_PROBLEM SET_
a: According to the post, why did Evangelicals object to the Equal Rights Amendment? Answer in one to three sentences.
b: In the post, what was the Old Time Gospel Hour the flagship program of?
c: Rewrite the stretch of the post from "The above social" through "the real world?", replacing "sermons" with "church services".

— Start of EXCERPTED TEXT —

Repost from 2015. Edited, rewritten, and corrected.

Many years ago, I was watching the Old Time Gospel Hour on TV. At the time, the Old Time Gospel Hour was the flagship program of Thomas Road Baptist Church and Jerry Falwell.

Falwell was preaching about women and the Equal Rights Amendment.

I have never forgotten what he said:

We don’t believe in equal rights for women. We believe in superior rights for women. We believe in putting women on a pedestal.

I remember thinking, at the time, that makes a lot of sense. The Equal Rights Amendment was viewed as an attempt to blur the lines between the sexes; to make our culture unisex, which was considered by Evangelicals to be a grievous, damning sin.

The Evangelical pastors of my youth and college years taught me:

  • Women are to submit to men.
  • Women are best suited to be mothers and keepers of the home.
  • Women are emotional and men are logical.
  • Women should be discouraged from going to college because graduating from college makes it less likely that a woman will be a good mother and keeper of the home.
  • If a woman is insistent on going to college and refuses to marry the nice boy who sits behind her in church, then she should go to a Christian college. Her career choices? Pastor’s wife, single missionary, or Christian school teacher.
  • Women are not suited for intellectual endeavors.
  • Women should not be involved in making major decisions. The decision-maker in the home is the husband. The decision-makers in the church are men, and political office is reserved for men.
  • Women are to conjugally perform whenever their husbands demand it. Being tired from feeding the children, changing diapers, cleaning the house, homeschooling the children, and making sure the king of the home’s every need and whim is met, is no excuse for not joyfully having sex for three minutes before her God-fearing husband falls off to sleep. If she doesn’t put out, she is risking her husband having an adulterous affair and it will be HER fault.

The above social strictures showed up in countless sermons. Is it any wonder so many Evangelical marriages are dysfunctional; that women schooled in such an environment have difficultly functioning in the real world?

Even in my marriage, I was a typical “I am the boss, chief decision-maker, you submit to me” husband. I made ALL the decisions. For twenty years this is how we “did” marriage. Gradually, as I became more liberal in my understanding of life, I realized how hurtful this was to women in general and to my dear wife in particular.

— End of EXCERPTED TEXT —
— Start of DATA LISTING —

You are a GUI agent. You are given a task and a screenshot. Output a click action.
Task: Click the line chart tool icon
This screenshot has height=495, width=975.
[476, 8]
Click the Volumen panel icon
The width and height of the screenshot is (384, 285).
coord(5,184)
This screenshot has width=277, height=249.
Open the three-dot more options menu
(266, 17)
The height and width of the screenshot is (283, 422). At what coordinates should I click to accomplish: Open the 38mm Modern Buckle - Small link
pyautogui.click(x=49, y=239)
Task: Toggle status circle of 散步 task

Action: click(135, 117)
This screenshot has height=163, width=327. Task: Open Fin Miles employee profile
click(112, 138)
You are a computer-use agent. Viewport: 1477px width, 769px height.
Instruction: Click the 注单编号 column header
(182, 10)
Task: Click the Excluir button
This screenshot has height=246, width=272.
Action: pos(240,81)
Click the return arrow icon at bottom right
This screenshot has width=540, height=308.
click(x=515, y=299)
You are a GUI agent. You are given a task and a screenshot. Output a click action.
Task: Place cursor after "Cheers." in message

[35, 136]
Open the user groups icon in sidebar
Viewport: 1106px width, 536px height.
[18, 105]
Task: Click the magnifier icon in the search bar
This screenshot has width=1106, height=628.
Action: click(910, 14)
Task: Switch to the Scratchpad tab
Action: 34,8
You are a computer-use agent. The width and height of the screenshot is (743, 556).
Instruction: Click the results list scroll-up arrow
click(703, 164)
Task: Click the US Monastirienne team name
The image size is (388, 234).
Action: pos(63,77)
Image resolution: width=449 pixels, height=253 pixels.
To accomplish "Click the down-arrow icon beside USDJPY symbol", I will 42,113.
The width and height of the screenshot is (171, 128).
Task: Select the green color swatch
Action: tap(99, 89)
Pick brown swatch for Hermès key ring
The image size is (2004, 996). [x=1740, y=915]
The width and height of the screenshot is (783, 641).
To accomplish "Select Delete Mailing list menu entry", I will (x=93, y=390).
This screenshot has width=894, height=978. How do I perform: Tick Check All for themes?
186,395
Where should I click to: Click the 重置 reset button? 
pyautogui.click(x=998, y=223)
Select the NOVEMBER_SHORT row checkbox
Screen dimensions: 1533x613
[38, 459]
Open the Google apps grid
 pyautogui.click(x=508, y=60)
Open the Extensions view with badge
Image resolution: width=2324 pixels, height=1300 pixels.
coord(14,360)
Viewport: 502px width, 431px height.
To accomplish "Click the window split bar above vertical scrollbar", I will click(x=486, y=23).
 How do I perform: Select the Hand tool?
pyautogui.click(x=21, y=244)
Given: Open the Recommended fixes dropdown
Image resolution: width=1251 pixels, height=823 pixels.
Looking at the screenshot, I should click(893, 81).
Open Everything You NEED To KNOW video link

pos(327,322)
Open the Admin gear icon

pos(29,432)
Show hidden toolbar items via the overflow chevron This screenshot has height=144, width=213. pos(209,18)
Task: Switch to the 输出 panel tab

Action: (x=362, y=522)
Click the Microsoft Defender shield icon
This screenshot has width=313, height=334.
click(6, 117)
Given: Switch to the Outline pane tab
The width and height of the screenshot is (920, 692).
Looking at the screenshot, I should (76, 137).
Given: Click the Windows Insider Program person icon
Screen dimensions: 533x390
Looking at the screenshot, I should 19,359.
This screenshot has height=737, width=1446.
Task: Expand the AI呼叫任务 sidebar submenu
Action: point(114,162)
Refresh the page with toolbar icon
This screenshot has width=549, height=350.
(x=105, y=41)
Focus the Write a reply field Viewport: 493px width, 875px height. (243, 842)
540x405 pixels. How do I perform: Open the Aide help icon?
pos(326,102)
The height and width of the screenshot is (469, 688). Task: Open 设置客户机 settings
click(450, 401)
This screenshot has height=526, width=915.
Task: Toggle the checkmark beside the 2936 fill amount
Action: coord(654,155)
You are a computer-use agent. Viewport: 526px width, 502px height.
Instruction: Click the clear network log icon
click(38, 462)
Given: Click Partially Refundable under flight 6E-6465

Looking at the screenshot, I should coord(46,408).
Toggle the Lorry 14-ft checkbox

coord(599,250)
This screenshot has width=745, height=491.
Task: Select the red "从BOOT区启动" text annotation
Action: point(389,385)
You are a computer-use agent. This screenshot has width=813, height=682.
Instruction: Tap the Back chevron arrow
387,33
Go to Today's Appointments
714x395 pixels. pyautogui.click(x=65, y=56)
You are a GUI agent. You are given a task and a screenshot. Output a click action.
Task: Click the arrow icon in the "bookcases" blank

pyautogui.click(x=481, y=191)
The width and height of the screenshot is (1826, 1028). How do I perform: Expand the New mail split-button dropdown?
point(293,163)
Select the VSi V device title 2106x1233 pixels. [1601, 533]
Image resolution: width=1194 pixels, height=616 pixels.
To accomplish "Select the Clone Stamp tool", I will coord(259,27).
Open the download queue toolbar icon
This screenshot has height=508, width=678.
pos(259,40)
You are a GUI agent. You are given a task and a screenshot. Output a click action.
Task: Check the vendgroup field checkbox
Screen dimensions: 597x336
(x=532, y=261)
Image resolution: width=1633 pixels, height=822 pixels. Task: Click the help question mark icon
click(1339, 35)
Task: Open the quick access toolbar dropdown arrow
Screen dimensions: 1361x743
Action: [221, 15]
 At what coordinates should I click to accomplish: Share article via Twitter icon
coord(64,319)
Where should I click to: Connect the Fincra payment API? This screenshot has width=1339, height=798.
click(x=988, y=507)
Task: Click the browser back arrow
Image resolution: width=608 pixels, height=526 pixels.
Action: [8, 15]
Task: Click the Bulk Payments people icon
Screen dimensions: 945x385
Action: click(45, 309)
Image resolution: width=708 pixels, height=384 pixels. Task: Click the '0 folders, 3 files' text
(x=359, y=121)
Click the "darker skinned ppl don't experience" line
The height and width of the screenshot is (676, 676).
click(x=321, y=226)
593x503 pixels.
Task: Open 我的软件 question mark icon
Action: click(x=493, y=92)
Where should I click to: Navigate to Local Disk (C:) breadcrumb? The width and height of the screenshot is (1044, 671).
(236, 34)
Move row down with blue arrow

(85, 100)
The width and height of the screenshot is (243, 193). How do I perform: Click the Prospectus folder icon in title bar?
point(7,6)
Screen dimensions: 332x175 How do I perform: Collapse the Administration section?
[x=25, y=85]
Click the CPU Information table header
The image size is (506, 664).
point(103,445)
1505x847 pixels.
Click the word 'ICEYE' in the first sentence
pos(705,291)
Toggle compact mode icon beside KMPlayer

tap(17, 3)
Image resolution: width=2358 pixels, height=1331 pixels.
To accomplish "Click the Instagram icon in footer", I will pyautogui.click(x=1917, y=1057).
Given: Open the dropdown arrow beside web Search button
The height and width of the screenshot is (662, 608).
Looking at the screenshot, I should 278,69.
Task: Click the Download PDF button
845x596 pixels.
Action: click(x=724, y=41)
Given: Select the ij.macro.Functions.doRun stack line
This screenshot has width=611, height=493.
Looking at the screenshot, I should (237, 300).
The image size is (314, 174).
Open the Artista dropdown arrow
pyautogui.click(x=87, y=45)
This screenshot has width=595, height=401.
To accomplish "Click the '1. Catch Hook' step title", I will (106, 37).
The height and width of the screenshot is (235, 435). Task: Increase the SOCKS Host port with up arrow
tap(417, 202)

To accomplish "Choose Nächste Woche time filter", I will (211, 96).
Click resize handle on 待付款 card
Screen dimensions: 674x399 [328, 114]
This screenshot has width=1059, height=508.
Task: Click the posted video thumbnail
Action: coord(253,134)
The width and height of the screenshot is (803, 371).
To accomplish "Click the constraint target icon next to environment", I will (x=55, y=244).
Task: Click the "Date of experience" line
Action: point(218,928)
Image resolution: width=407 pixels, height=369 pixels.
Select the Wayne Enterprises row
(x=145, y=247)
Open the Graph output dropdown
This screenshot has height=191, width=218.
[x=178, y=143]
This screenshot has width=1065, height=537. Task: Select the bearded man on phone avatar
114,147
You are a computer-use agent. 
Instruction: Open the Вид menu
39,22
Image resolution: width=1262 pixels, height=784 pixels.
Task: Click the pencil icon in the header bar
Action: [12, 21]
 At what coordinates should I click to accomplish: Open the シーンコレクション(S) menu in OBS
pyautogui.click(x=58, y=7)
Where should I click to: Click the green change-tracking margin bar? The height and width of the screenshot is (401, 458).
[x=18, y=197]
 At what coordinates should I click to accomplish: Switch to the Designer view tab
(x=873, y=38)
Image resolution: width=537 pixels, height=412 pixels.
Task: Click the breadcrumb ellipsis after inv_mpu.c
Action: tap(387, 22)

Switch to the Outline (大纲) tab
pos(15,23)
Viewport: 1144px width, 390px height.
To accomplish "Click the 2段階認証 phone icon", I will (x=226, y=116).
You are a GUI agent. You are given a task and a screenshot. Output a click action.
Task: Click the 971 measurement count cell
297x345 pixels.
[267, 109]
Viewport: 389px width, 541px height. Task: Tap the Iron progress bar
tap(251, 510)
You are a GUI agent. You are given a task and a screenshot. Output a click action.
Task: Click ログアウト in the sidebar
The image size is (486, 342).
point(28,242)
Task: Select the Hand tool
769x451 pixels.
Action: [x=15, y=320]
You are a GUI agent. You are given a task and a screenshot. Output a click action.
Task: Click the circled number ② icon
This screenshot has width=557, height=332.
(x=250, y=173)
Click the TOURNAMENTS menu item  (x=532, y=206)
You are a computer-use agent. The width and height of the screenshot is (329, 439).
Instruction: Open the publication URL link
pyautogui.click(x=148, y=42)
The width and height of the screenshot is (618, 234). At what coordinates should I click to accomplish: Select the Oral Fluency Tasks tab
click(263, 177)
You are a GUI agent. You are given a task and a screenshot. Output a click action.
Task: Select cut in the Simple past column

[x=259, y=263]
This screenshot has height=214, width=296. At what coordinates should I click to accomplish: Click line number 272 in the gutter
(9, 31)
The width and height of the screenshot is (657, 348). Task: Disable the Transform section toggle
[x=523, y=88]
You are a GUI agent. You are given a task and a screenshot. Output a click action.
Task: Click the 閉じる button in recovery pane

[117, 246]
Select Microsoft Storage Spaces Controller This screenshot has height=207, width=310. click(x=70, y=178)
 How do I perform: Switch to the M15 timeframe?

— End of DATA LISTING —

_THE SOLUTIONS_
a: Evangelicals saw the Equal Rights Amendment as an attempt to blur the lines between the sexes and make the culture unisex. They considered that a grievous, damning sin.

b: It was the flagship program of Thomas Road Baptist Church and Jerry Falwell.

c:
The above social strictures showed up in countless church services. Is it any wonder so many Evangelical marriages are dysfunctional; that women schooled in such an environment have difficultly functioning in the real world?